London, Nov 4 (ANI): Two Brit women have claimed that they were forced to leave their jobs after sexist and racist Japanese bosses kept degrading them by passing lewd comments.
Maureen Murphy, a 55,000pounds-a-year senior analyst, and 37-year-old New Zealander Anna Francis, a director on 250,000 pounds who speaks fluent Japanese, are suing Nomura for 3million pounds for sex and race discrimination and unfair dismissal.
The pair worked in Asian equities sales at Lehman Brothers in London's Canary Wharf before the bank's spectacular collapse at the start of the economic crisis.
When Nomura, one of Japan's best-known investment banks, took over part of the business, the pair expected equally prominent roles, but their Japanese bosses withheld work and axed them within weeks because they were female and non-Japanese, they allege.
Nomura strenuously denies the allegations and insists the move was part of a fair redundancy process to reduce the size of the team by a quarter.
"This organisation is institutionally racist and sexist in the way it behaves," the Daily Express quoted the pair's barrister Michael Duggan as telling a Central London employment tribunal.
Murphy, of Islington, north London, also revealed that no one raised an eyebrow in a meeting at Nomura when a client used the word "honkers" to refer to a woman trader's breasts.
She also claims a male colleague told her "women belong at home cleaning the floor" and another said the key to cheating on wives was "not getting caught".
Giving evidence to the tribunal on November 3, Francis, of Paddington, west London, told how before the takeover she was working 60 hours a week, and earned 75,000 pounds a year plus a 175,000 pounds annual bonus.

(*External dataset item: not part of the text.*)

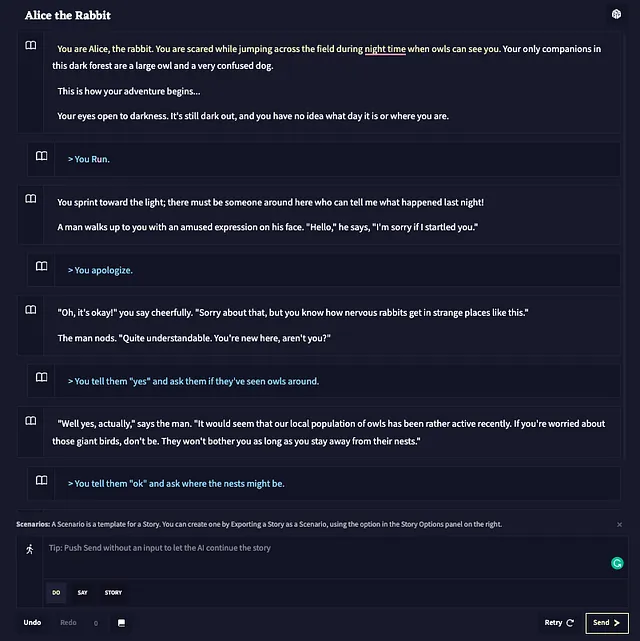
Task: Click the underlined "night time" text
Action: 385,49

But after Nomura bought the bank's Asian equities operation last October, she said there was "obvious hostility" from Nomura staff for fear their roles would be usurped.
Francis claimed that in a conference call with up to 1,000 global peers, a male colleague humiliated her by saying: "Don't listen to her. She is just a Kiwi".
Each is seeking 1.5million pounds in compensation for loss of earnings and injury to feelings.
"Nomura maintains it acted fairly in the dismissal of Anna Francis and Maureen Murphy by reason of redundancy as part of a wider reorganisation following the Lehman Brothers acquisition," a bank spokesman said afterwards.